* [PROBLEM TO SOLVE]: Print out the entries exactly, and include each one.
□ □ □ □
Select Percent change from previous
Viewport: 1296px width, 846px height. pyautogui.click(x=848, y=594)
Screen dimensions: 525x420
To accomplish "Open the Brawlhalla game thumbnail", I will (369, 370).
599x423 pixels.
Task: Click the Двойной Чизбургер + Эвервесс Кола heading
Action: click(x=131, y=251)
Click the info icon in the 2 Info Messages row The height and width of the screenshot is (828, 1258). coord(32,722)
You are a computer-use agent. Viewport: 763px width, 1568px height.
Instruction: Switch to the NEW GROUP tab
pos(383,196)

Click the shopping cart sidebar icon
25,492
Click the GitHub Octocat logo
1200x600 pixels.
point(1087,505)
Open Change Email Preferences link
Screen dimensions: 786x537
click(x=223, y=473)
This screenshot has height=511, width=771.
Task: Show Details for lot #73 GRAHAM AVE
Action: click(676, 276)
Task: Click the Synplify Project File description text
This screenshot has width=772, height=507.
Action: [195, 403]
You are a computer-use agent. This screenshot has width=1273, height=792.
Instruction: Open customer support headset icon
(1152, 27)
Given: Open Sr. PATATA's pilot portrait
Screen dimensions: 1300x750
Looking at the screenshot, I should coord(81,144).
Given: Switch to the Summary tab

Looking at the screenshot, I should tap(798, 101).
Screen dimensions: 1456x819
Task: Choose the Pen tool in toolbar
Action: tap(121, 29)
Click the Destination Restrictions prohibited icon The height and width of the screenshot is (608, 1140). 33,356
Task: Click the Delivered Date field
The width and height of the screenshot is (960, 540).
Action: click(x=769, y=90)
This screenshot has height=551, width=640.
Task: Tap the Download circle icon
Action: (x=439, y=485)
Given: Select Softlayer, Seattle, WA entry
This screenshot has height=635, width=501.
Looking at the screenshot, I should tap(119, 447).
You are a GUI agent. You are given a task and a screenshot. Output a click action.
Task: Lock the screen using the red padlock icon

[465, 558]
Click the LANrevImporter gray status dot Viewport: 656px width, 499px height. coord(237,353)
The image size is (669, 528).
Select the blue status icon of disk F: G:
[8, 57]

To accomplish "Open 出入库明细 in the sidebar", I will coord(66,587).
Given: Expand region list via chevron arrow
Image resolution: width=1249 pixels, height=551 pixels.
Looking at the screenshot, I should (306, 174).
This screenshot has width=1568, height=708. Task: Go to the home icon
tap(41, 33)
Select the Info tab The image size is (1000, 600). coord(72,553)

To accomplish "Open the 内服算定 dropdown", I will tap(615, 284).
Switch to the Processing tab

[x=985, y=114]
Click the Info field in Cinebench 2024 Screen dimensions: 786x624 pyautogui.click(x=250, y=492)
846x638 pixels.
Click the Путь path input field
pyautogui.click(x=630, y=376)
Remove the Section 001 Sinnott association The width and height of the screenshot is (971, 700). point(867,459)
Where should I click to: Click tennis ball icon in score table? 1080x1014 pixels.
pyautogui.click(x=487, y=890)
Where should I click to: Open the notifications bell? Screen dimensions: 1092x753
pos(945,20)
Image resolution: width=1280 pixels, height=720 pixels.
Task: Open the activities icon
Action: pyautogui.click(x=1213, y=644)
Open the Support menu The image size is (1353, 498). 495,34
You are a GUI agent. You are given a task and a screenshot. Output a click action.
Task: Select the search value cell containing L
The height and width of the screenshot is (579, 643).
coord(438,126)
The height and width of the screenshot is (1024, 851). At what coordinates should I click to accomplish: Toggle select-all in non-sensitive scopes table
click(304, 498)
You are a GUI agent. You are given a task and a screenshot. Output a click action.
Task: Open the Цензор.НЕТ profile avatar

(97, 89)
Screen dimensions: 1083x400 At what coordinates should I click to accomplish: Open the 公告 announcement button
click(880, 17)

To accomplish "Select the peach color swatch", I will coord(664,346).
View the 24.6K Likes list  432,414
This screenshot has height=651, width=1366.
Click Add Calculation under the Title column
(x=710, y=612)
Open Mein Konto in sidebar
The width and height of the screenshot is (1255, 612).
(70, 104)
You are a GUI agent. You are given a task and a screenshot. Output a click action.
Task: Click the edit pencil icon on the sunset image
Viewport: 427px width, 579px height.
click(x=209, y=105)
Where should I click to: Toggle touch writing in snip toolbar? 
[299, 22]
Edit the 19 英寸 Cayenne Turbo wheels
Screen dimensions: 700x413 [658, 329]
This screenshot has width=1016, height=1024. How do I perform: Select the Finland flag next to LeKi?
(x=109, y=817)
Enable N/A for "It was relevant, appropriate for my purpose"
□ □ □ □
* [RESULT BELOW]:
Select Percent change from previous
Viewport: 1296px width, 846px height. pyautogui.click(x=848, y=594)
Screen dimensions: 525x420
To accomplish "Open the Brawlhalla game thumbnail", I will (369, 370).
599x423 pixels.
Task: Click the Двойной Чизбургер + Эвервесс Кола heading
Action: click(x=131, y=251)
Click the info icon in the 2 Info Messages row The height and width of the screenshot is (828, 1258). coord(32,722)
You are a computer-use agent. Viewport: 763px width, 1568px height.
Instruction: Switch to the NEW GROUP tab
pos(383,196)

Click the shopping cart sidebar icon
25,492
Click the GitHub Octocat logo
1200x600 pixels.
point(1087,505)
Open Change Email Preferences link
Screen dimensions: 786x537
click(x=223, y=473)
This screenshot has height=511, width=771.
Task: Show Details for lot #73 GRAHAM AVE
Action: click(676, 276)
Task: Click the Synplify Project File description text
This screenshot has width=772, height=507.
Action: [195, 403]
You are a computer-use agent. This screenshot has width=1273, height=792.
Instruction: Open customer support headset icon
(1152, 27)
Given: Open Sr. PATATA's pilot portrait
Screen dimensions: 1300x750
Looking at the screenshot, I should coord(81,144).
Given: Switch to the Summary tab

Looking at the screenshot, I should tap(798, 101).
Screen dimensions: 1456x819
Task: Choose the Pen tool in toolbar
Action: tap(121, 29)
Click the Destination Restrictions prohibited icon The height and width of the screenshot is (608, 1140). 33,356
Task: Click the Delivered Date field
The width and height of the screenshot is (960, 540).
Action: click(x=769, y=90)
This screenshot has height=551, width=640.
Task: Tap the Download circle icon
Action: (x=439, y=485)
Given: Select Softlayer, Seattle, WA entry
This screenshot has height=635, width=501.
Looking at the screenshot, I should tap(119, 447).
You are a GUI agent. You are given a task and a screenshot. Output a click action.
Task: Lock the screen using the red padlock icon

[465, 558]
Click the LANrevImporter gray status dot Viewport: 656px width, 499px height. coord(237,353)
The image size is (669, 528).
Select the blue status icon of disk F: G:
[8, 57]

To accomplish "Open 出入库明细 in the sidebar", I will coord(66,587).
Given: Expand region list via chevron arrow
Image resolution: width=1249 pixels, height=551 pixels.
Looking at the screenshot, I should (306, 174).
This screenshot has width=1568, height=708. Task: Go to the home icon
tap(41, 33)
Select the Info tab The image size is (1000, 600). coord(72,553)

To accomplish "Open the 内服算定 dropdown", I will tap(615, 284).
Switch to the Processing tab

[x=985, y=114]
Click the Info field in Cinebench 2024 Screen dimensions: 786x624 pyautogui.click(x=250, y=492)
846x638 pixels.
Click the Путь path input field
pyautogui.click(x=630, y=376)
Remove the Section 001 Sinnott association The width and height of the screenshot is (971, 700). point(867,459)
Where should I click to: Click tennis ball icon in score table? 1080x1014 pixels.
pyautogui.click(x=487, y=890)
Where should I click to: Open the notifications bell? Screen dimensions: 1092x753
pos(945,20)
Image resolution: width=1280 pixels, height=720 pixels.
Task: Open the activities icon
Action: pyautogui.click(x=1213, y=644)
Open the Support menu The image size is (1353, 498). 495,34
You are a GUI agent. You are given a task and a screenshot. Output a click action.
Task: Select the search value cell containing L
The height and width of the screenshot is (579, 643).
coord(438,126)
The height and width of the screenshot is (1024, 851). At what coordinates should I click to accomplish: Toggle select-all in non-sensitive scopes table
click(304, 498)
You are a GUI agent. You are given a task and a screenshot. Output a click action.
Task: Open the Цензор.НЕТ profile avatar

(97, 89)
Screen dimensions: 1083x400 At what coordinates should I click to accomplish: Open the 公告 announcement button
click(880, 17)

To accomplish "Select the peach color swatch", I will coord(664,346).
View the 24.6K Likes list  432,414
This screenshot has height=651, width=1366.
Click Add Calculation under the Title column
(x=710, y=612)
Open Mein Konto in sidebar
The width and height of the screenshot is (1255, 612).
(70, 104)
You are a GUI agent. You are given a task and a screenshot. Output a click action.
Task: Click the edit pencil icon on the sunset image
Viewport: 427px width, 579px height.
click(x=209, y=105)
Where should I click to: Toggle touch writing in snip toolbar? 
[299, 22]
Edit the 19 英寸 Cayenne Turbo wheels
Screen dimensions: 700x413 [658, 329]
This screenshot has width=1016, height=1024. How do I perform: Select the Finland flag next to LeKi?
(x=109, y=817)
Enable N/A for "It was relevant, appropriate for my purpose"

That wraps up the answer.